My family has priest friends from Ghana who say that language barriers are a prominent problem in their churches and society as a whole. Are the so-called faithful less faith-filled everywhere or not?

I realize that Bishop Nickless is targeting his own diocese, of which I am a member, but does this problem affect faithful everywhere?

Susanne Reding
Cylinder, Iowa


Faithful Nuns

Regarding the “Holy Nuns” letter from Barbara Levich of Seattle, Wash. (Oct. 25):

Take courage! There are more and more faithful orders/communities of nuns and religious sisters. I can name four without even stopping to think: the Dominican Sisters of Mary Mother of the Eucharist in Ann Arbor, Mich., the Dominican Sisters of St. Cecilia in Nashville, Tenn., the Sisters of Mary Mother of the Church in Spokane, Wash., and the School Sisters of Christ the King in Lincoln, Neb.

Over the last four years, I have met sisters from several other groups, but, unfortunately, I cannot remember specific information on names. They are out there, even if perhaps difficult to pick out of the pack.

While currently our daughter is a professed sister with one of the above communities, I would not hesitate to recommend any of the four I mentioned to your young friend if she is discerning a call to religious life.
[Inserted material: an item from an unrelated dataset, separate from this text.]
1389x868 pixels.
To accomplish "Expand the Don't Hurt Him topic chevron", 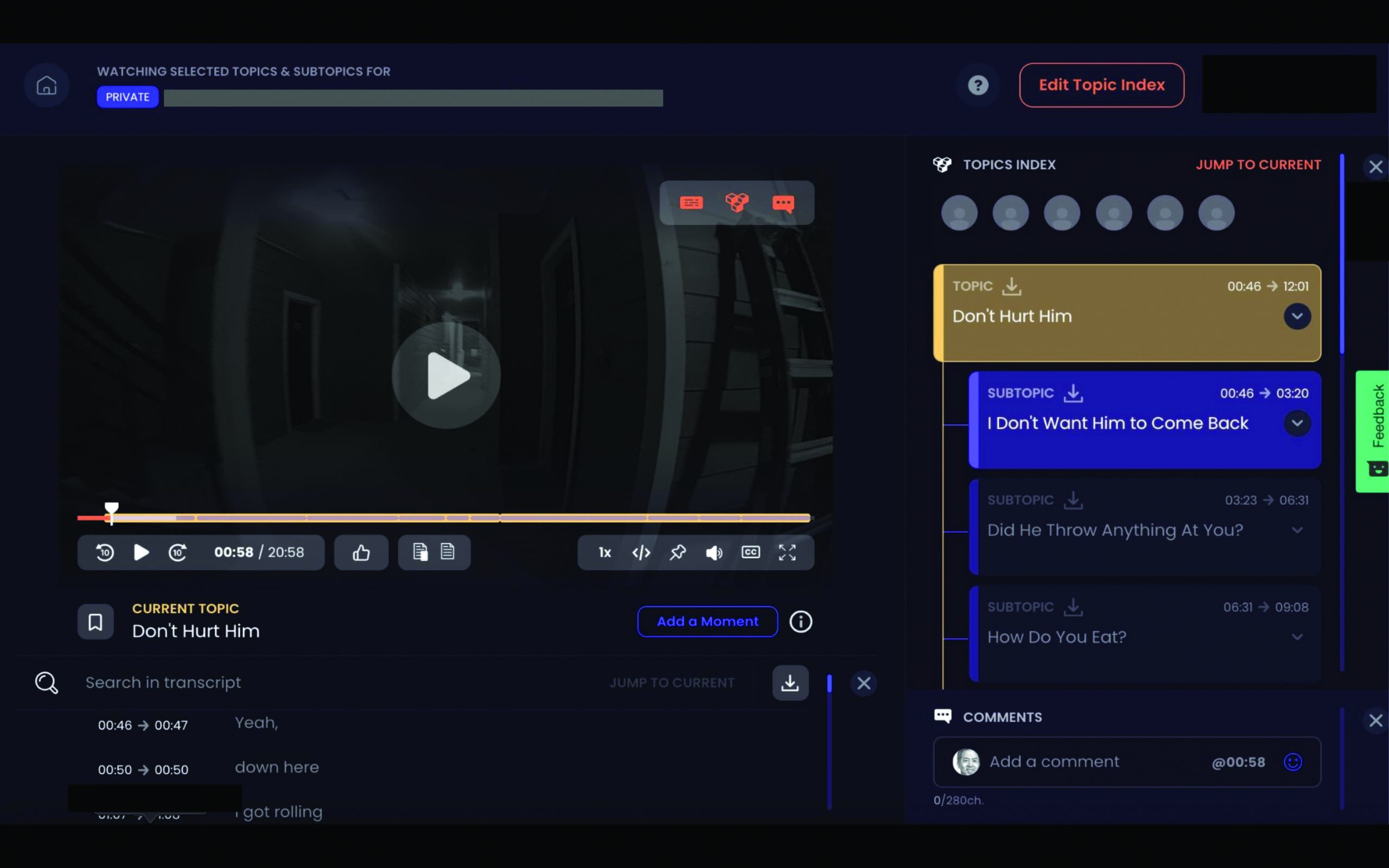I will click(1297, 316).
These groups are all faithful to the magisterium, live a traditional community life of prayer and apostolate, wear a habit and are truly inspirations and excellent examples for all of us as they strive to live holy lives dedicated to Jesus and his Church.

Yes, the apostolic visitations for vowed religious may well help to bring about good changes where change is needed. But don’t lose heart: The good Lord is still at the helm.

Voni Pottenger

Redmond, Oregon


Citizenship & Health Care

In the Oct. 25 issue of the Register (“Bishops vs. Health-Care Bills”), it was reported that the U.S. Conference of Catholic Bishops promised to oppose the health-care bill “if changes were not made to bar public funding of abortions and provide universal access to care, including for immigrants.” Supposedly, this includes illegal aliens. 

This appears to me to be a very Catholic position and one which I wholeheartedly support. However, while it is not the bishops’ responsibility to delve into positions outside the “render unto God the things that are God’s,” Congress is responsible for identifying those things which are Caesar’s.

For this reason, I would suggest to Congress that they require everyone who wishes to partake of our universal health-care package to provide proof of citizenship. Failure to provide proof of legal entry into the United States would entitle one to free transportation to one’s originating country, after receiving emergency health care, courtesy of the United States of America.

Julian Bauer

Columbia, Maryland


Federal Power Grab

Regarding “Bishops vs. Health-Care Bills” (Oct. 25):

Is it too late for the U.S. Conference of Catholic Bishops to recognize that “ObamaCare,” by whatever name, is another federal power grab that violates subsidiarity (decentralization), which is the foundational principle of Catholic social teaching and of our constitutional republic?

President Obama has made it clear that his end game is to kill private insurance and have single-payer socialized medicine. I have not seen the USCCB or the Catholic Health Association demand, request or even suggest that health-care reform be consistent with the principle of subsidiarity.

As No. 1885 of the Catechism of the Catholic Church says, “The principle of subsidiarity is opposed to all forms of collectivism. It sets limits for state [meaning government] intervention.”

John Paul II in No. 48 of Centesimus Annus says: “By intervening directly and depriving society of its responsibility, the social assistance state leads to a loss of human energies and an inordinate increase of public agencies, which are dominated more by bureaucratic ways of thinking than by concern for serving their clients, and which are accompanied by an enormous increase in spending.”

See also No. 79 of Quadragesimo Anno (Reconstruction of the Social Order) and No. 47 of Caritas in Veritate (Charity in Truth).

Short-term victories on abortion and conscience protection are at the mercy of activist judges and future legislation. Bishops should heed the Catholic Medical Association’s comments at CatholicCulture.org.